Establishing tranquility will not be easy. Not long ago, a pair of teen-agers on a motorcycle were gunned down by a policemen who, according to witnesses, was displaying his marksmanship. Gunmen walked into a Culiacan hospital and shot two men who had been wounded in a shootout. The rector of the local university asked for police protection on campus because female students were being harassed and kidnaped. Nearby Tule Peak was for several months the dumping ground of bodies said to be those of drug war victims.
Barred Windows
“Everyone is putting bars on their windows,” businessman Arnulfo Valdez said. “These days, in a store, you don’t know if you are greeting a client or a thief.”

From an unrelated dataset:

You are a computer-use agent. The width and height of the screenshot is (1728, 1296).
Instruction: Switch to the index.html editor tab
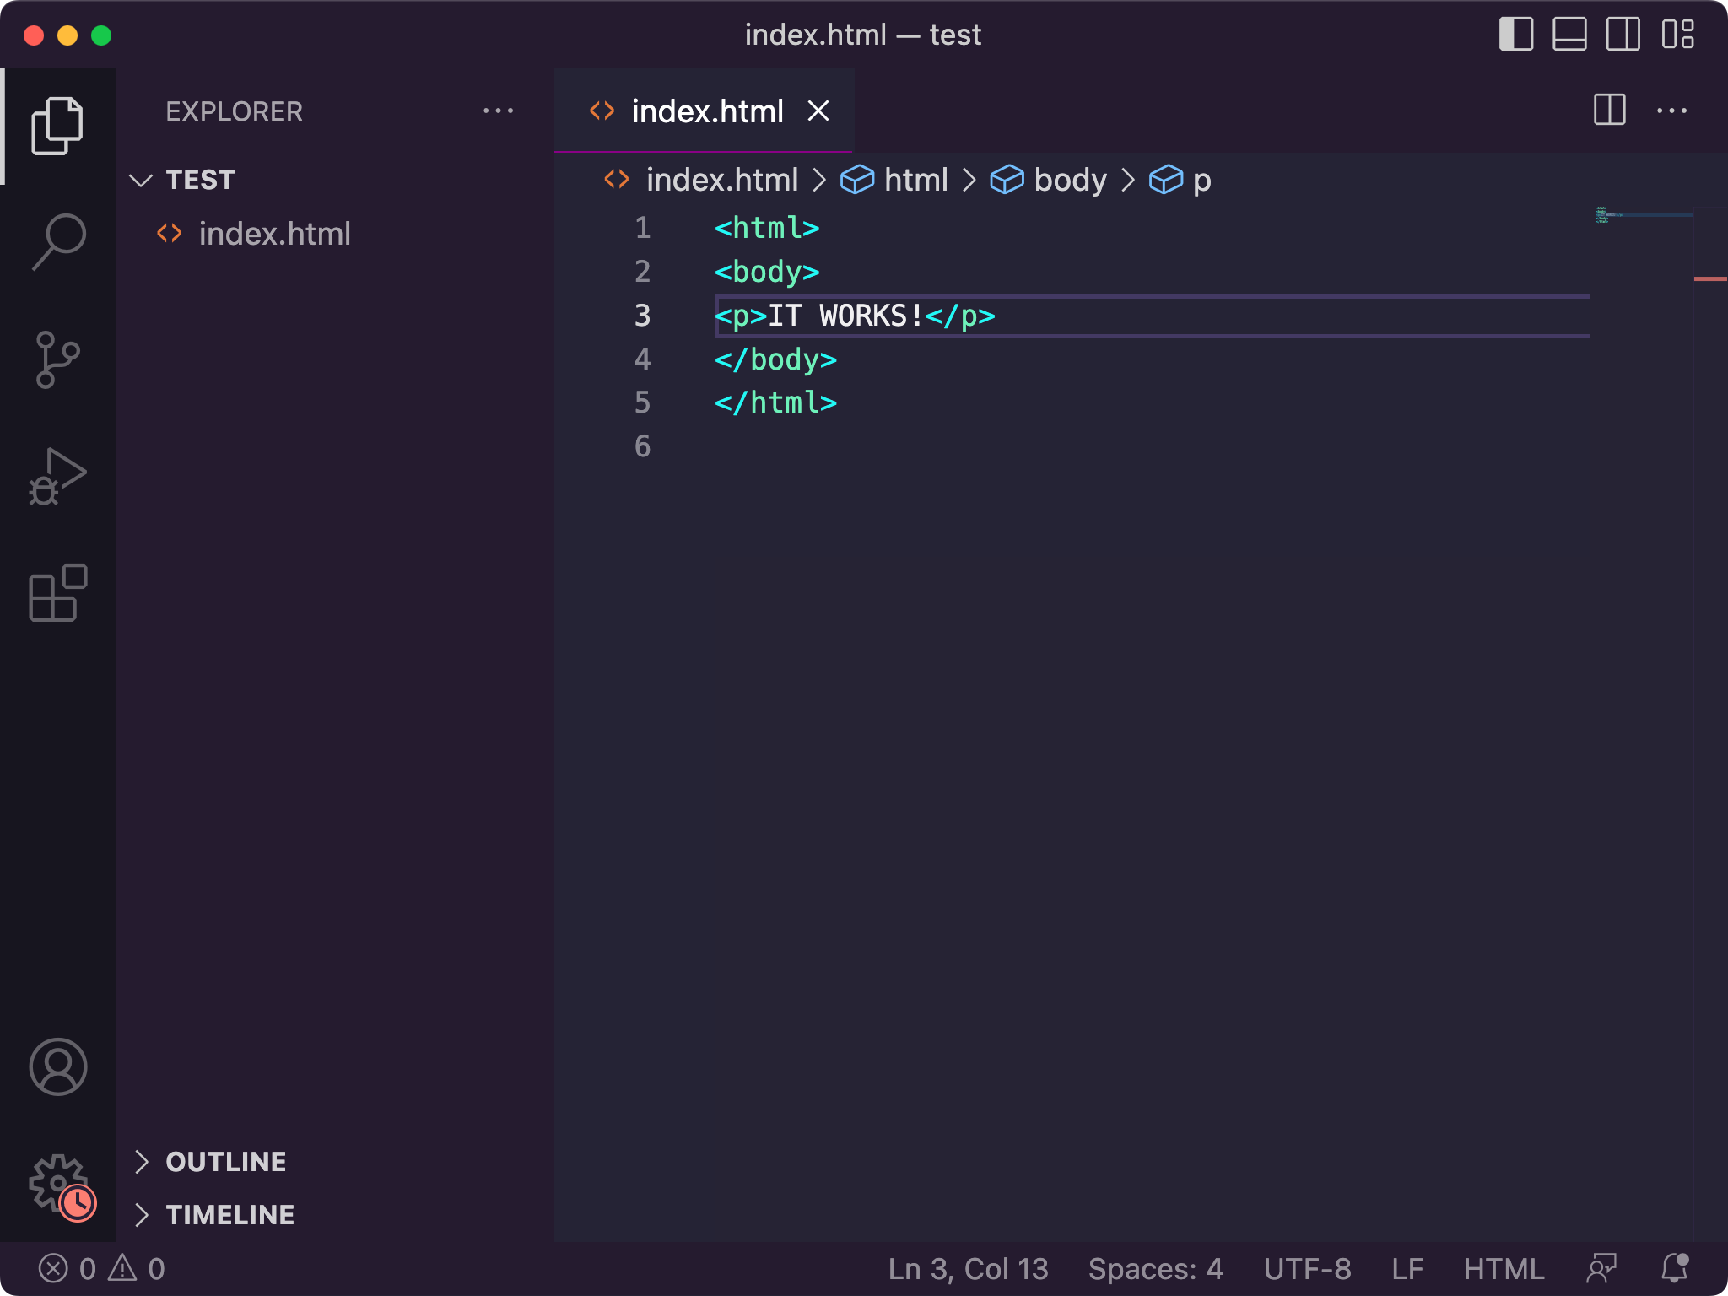[x=707, y=111]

The financial advantages of growing marijuana or poppies instead of corn have set off a violent land rush in Sinaloa. Drug traffickers, armed with such weapons as U.S. Army-style M-16 rifles and Soviet-style AK-47 rifles, have bullied some farmers off coastal land to clear the plots for marijuana plantings, according to press reports here.
Margarito Parvaro, a warden at the jail in Badiraguato, said, “Sometimes, you see a car full of armed men, and you don’t know who they are, the government or the smugglers.”
Despite the violence, or perhaps because of it, the drug traffic has taken on an air of romance for some people here. People in the business are known by nicknames: “The Black Cat,” “The Godfather,” “Blackie.” Polka bands pay homage to famous smugglers with bouncy ballads called corridos.
At least four songs feature the exploits of Rafael Caro Quintero and Ernesto Fonseca, two alleged gang leaders jailed last year in connection with the torture-murder of Camarena, the American agent.
A verse of the “Ballad of Caro Quintero” goes:
For killing a policemen of the American government,
Today he finds himself in jail;
But the lion is still king of the jungle,
Even when caught by the tail.
“Such songs reflect a certain illusion of what drugs mean,” Father Esteban Gonzalez, a parish priest in Culiacan, said. “It is in a way a rejection of authority.”
Gonzalez notes that bandits in Sinaloa have long been admired by many of the poor. This is reflected in the shrine to the bandit Jesus Malverde, who is said to have been hanged from a nearby tree by the federal police. The plaster bust of Malverde and several other monuments are housed in a glassed-in, tin-roofed pavilion.
Officially, the Roman Catholic Church rejects the adoration of Malverde, yet pilgrims frequently leave offerings of wreaths and money. The caretakers, careful to show that this is a charitable undertaking, put up photos of free funerals and wheelchair giveaways financed by the contributions.
According to Father Gonzalez, drug traffickers often pay for bands to serenade at the shrine, and they buy loads of fireworks for celebrations.
“As if there weren’t enough explosions here already,” he said.